Van Dorn flipped a cigar ash in his glass. “That’s my table, too. The firm took eleven tables this year. We used to take twenty or thirty. . . .” He stubbed out his cigar. “One of you ladies should go hustle her highness along.”

Claudia came into the small room wearing a black silk evening dress with silver shoes and bag. “Her highness is ready. Her highness’s ladies-in-waiting are on strike. Her highness apologizes.”

Kitty Van Dorn said, “You look absolutely stunning.”

Abrams thought he would have bet a week’s paycheck that someone was going to say that.

Claudia looked at Abrams. “Will you ride with us?”

Abrams nodded. “If there’s room.”

Van Dorn said, “Plenty of room. Let’s go.”

They put on their coats and stepped into the cool wet night. A stretch Cadillac was waiting at the curb, and a chauffeur in gray livery held open the door. Abrams climbed in last and took a jump seat facing the rear.

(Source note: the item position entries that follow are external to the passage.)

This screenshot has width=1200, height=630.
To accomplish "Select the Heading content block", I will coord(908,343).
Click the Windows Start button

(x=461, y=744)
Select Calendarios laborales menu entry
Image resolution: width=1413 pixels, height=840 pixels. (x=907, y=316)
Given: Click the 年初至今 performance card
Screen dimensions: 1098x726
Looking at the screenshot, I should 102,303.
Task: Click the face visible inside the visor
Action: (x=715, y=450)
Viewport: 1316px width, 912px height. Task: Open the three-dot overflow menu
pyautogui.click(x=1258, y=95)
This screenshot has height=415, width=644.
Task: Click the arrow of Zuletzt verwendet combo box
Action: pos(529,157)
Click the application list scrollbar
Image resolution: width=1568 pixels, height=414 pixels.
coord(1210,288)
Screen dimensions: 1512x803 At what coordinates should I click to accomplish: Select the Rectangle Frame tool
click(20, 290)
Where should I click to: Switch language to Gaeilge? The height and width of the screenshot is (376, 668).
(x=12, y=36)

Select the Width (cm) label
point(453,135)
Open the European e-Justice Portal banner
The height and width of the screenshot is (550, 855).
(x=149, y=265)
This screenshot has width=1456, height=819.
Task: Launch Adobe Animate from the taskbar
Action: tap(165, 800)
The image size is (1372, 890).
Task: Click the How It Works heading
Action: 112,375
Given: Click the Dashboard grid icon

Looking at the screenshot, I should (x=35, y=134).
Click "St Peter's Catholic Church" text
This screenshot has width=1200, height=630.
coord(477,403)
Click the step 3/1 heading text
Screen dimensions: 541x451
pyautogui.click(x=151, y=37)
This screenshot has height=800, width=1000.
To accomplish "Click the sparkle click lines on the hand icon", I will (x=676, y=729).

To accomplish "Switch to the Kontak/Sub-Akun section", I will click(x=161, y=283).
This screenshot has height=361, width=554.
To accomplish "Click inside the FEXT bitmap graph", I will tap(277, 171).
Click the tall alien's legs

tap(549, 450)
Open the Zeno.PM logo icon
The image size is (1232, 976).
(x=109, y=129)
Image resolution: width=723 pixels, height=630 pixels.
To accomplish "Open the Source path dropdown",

George Van Dorn found the bar quickly and began to make himself a drink. “This stuff seems to taste better in a moving vehicle—boats, planes, cars . . .”

Kitty Van Dorn looked apprehensive. “It’s going to be a long evening, George.”

Joan Grenville said, “Not if he keeps drinking like that.” She laughed, and Abrams saw Tom Grenville kick her ankle.

As the car moved off, Van Dorn raised his glass. “To Count Ilie Lepescu, Major Henry Kimberly, Captain John Grenville, and to all those who are not with us tonight.”

They sat in silence as the limousine made its way up Park Avenue. Claudia leaned forward and rested her hand on Abrams’ thigh. He sat back and regarded her. She looked vaguely Semitic in the dim light, and he thought it was his fate to become involved with women who were mirror images of himself. There were no Joan Grenvilles or Katherine Kimberlys in his life, and there were not likely to be. Which, he thought, was probably—definitely—for the best.

George Van Dorn looked as if he were going to propose another toast but instead handed Abrams his glass. “Kill it,” said Van Dorn.

His wife patted his hand as though he’d done something fine and noble. Van Dorn, too, looked pleased with himself for resisting the temptation to arrive at a destination with most of his faculties impaired.